**Énoncé du problème**
Recopiez mot pour mot le passage de l'extrait ci-dessous sur le bilinguisme et les langues officielles, en commençant à « Après 50 ans » et en terminant à « chose de dérangeant. ».

**Extrait**
^^^^^^^^

Bilinguisme et langues officielles? Rien à dire!
Alain Otis Dieppe
La campagne électorale ne soulève pas l’enthousiasme, si j’en crois les commentateurs. Aucun sujet ne semble enflammer les esprits, aucun débat ne semble susciter de véritable intérêt, aucun candidat, aucune candidate ne sort vraiment du lot. Il serait plus intéressant de regarder mûrir les pommes! En même temps, on nous dit que les gens ne vont pas voter, que la participation ne fait que baisser élection après élection. Vous savez pourquoi?
Pour l’électorat de langue française, la situation est d’autant plus triste. Récemment, Marie-Claude Rioux se demandait qui parle au nom des francophones («Une question de gros bon sens» dans L’Étoile) et avouait ne pas avoir de réponse satisfaisante à donner. Le gouvernement de Brian Gallant a été moins que convaincant dans ce dossier au cours de son mandat, même s’il comptait sur l’appui massif des francophones. Faire mention des autres partis sur ce sujet est superflu, leurs positions étant très timides, sinon insignifiantes, quand elles ne sont pas carrément hostiles.
Sur la question du bilinguisme et des langues officielles, le débat «en français» a été la goutte qui a fait déborder le vase du ridicule. Des chefs à qui la question est posée et qui répondent de manière évasive, sans enthousiasme, c’est ce qu’on a eu. Les chefs qui ont été plus précis avaient à répondre que le bilinguisme et les langues officielles coûtent cher, que la dualité dans les écoles et les autobus scolaires devrait être abolie afin que les élèves francophones et anglophones puissent s’apprendre les uns les autres leur langue dans les autobus et la cour d’école.
Après 50 ans de bilinguisme officiel, on pourrait espérer quelque chose de plus brillant. En fait, c’est qu’on voudrait l’abolition du français dans la sphère publique au Nouveau-Brunswick, n’est-ce pas? Même si cette idée farfelue a peu de chances de se réaliser, le fait qu’elle soit exprimée directement, en plein débats des chefs, a quelque chose de dérangeant.
Si un chef – plusieurs, pourquoi pas – avait fait preuve d’un peu de leadership, il aurait pu dire facilement: «Mon collègue se moque d’une partie importante de l’électorat. Il est inacceptable qu’un enjeu de cette importance soit ainsi tourné en ridicule dans une occasion comme un débat des chefs. Sommes-nous à un débat des chefs ou bien à un débat des clowns?» A-t-on entendu quelque chose qui allait dans ce sens?
De toute évidence, l’enjeu des langues officielles et du bilinguisme au NouveauBrunswick est une «patate chaude». Personne ne veut s’emparer du dossier et en traiter avec le sérieux nécessaire. Toutefois, ce manque de volonté peut donner l’idée à l’électorat que les partis politiques qui les courtisent, s’ils ne manifestent pas plus de leadership dans un domaine aussi important pour notre province, ne sauront sûrement pas se montrer plus brillants dans des dossiers tout aussi importants et urgents comme les finances publiques et les changements climatiques, pour ne nommer que ceux-là.

^^^^^^^^

**Informations fournies**
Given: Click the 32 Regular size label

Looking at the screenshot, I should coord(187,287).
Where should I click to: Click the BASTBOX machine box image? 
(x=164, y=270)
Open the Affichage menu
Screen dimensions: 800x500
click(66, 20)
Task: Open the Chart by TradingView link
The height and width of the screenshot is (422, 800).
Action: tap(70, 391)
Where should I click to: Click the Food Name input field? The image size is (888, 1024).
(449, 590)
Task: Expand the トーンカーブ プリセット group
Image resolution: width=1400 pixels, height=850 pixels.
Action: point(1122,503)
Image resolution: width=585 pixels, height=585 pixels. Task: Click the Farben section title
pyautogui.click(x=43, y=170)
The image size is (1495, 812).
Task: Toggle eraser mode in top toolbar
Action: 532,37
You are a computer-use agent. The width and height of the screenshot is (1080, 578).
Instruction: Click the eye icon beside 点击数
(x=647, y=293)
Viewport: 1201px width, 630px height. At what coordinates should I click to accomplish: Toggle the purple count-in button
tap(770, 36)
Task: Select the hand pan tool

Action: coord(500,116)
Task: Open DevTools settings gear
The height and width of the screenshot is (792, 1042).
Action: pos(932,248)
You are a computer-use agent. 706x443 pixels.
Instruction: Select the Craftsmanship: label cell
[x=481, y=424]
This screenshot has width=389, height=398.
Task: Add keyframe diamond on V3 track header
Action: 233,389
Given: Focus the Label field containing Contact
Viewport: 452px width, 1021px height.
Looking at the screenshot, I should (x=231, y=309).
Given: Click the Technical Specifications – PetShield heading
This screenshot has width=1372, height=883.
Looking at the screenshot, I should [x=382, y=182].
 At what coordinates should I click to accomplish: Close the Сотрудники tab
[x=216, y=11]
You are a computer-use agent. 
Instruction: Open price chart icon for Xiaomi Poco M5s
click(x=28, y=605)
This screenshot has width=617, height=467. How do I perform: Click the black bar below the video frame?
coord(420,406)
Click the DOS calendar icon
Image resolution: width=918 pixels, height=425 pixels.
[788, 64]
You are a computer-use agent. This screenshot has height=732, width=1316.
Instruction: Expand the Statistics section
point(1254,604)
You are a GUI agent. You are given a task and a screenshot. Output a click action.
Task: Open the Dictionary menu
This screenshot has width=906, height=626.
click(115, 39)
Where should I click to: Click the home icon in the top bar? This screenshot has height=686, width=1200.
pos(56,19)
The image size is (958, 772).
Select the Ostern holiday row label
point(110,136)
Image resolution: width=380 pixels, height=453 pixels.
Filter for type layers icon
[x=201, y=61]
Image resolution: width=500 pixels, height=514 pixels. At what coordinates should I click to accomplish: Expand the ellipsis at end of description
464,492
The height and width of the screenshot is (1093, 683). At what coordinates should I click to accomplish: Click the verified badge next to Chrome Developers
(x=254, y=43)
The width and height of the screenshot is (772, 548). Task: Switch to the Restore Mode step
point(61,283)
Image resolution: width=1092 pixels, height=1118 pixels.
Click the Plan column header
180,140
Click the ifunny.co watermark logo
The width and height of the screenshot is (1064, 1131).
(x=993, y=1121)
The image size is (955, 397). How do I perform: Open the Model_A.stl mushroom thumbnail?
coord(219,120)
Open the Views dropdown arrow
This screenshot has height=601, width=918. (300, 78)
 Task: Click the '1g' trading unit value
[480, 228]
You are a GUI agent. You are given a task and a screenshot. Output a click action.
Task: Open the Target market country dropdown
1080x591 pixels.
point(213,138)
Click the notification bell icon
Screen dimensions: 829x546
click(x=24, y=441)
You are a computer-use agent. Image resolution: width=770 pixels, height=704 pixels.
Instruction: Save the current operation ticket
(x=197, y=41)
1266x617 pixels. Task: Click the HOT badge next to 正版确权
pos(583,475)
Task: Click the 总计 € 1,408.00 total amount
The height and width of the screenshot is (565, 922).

^^^^^^^^

**Zone de réponse**
Après 50 ans de bilinguisme officiel, on pourrait espérer quelque chose de plus brillant. En fait, c’est qu’on voudrait l’abolition du français dans la sphère publique au Nouveau-Brunswick, n’est-ce pas? Même si cette idée farfelue a peu de chances de se réaliser, le fait qu’elle soit exprimée directement, en plein débats des chefs, a quelque chose de dérangeant.